Entries taken from a collection:
═══
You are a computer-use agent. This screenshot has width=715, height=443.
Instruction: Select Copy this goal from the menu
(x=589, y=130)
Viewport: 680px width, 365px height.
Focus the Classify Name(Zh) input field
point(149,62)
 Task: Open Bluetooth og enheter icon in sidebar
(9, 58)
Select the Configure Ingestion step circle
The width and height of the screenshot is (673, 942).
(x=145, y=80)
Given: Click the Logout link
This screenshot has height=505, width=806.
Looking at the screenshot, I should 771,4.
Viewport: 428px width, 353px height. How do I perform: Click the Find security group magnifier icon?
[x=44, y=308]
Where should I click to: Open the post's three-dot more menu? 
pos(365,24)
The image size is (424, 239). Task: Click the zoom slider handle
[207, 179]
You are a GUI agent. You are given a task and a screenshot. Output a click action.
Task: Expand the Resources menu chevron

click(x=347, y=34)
═══
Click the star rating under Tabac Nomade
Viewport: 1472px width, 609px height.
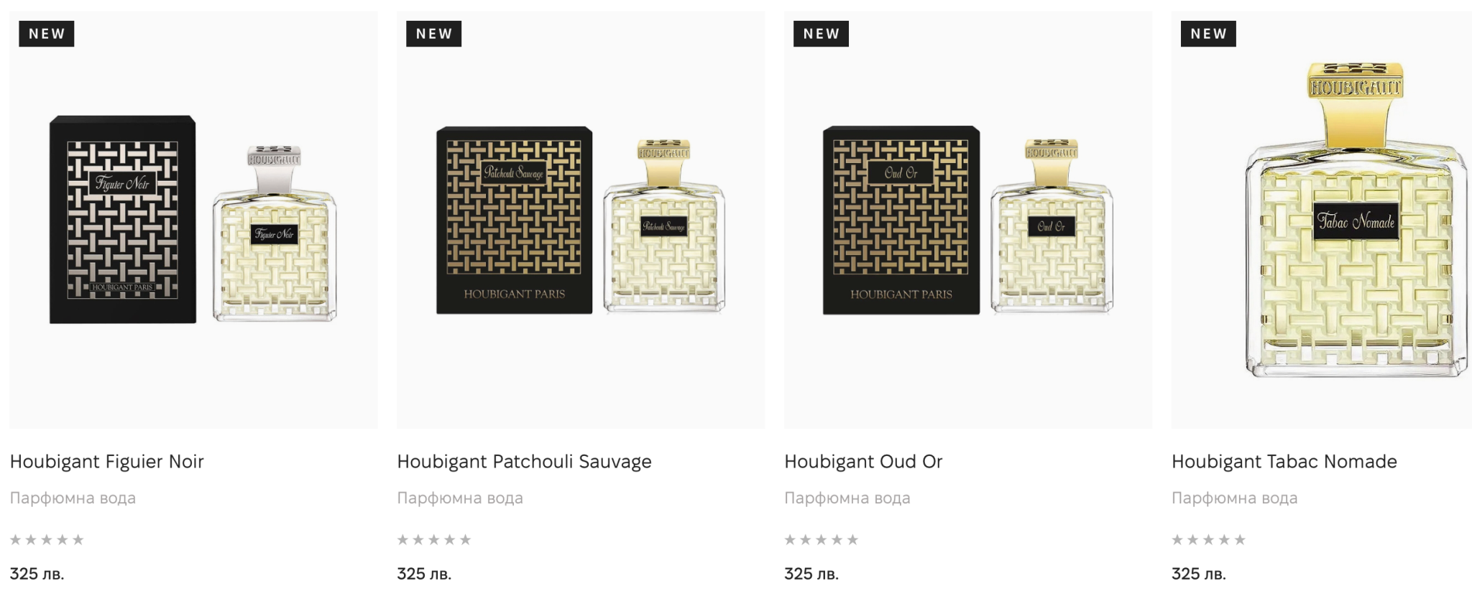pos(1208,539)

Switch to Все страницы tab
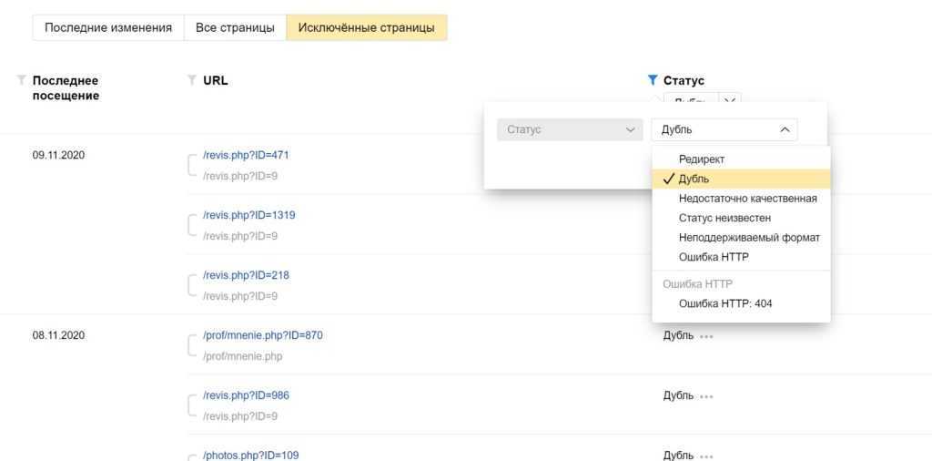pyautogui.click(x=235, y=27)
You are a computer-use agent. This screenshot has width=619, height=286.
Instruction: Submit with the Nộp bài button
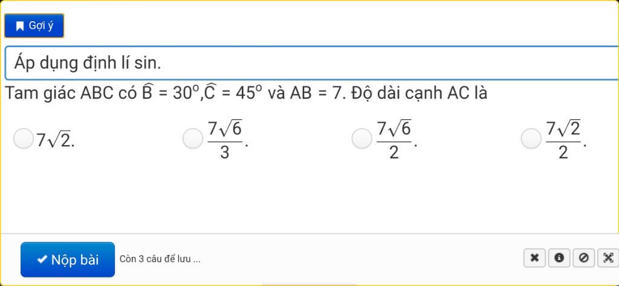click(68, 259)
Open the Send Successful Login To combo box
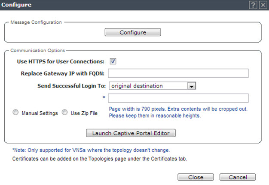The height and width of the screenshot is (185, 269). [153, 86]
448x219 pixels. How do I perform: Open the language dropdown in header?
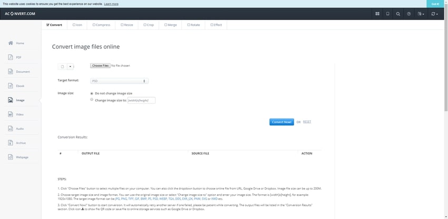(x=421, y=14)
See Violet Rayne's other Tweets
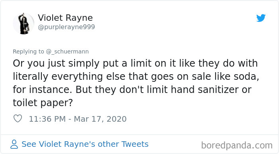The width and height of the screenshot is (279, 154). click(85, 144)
═══
## Assignment:
Among the lines above, find those with the string "agent" and copy them.

## Completed task:
You are a computer-use agent. This screenshot has width=715, height=443.
You are a GUI agent. You are given a task and a screenshot. Output a click action.
You are a computer-use agent. This screenshot has width=619, height=286.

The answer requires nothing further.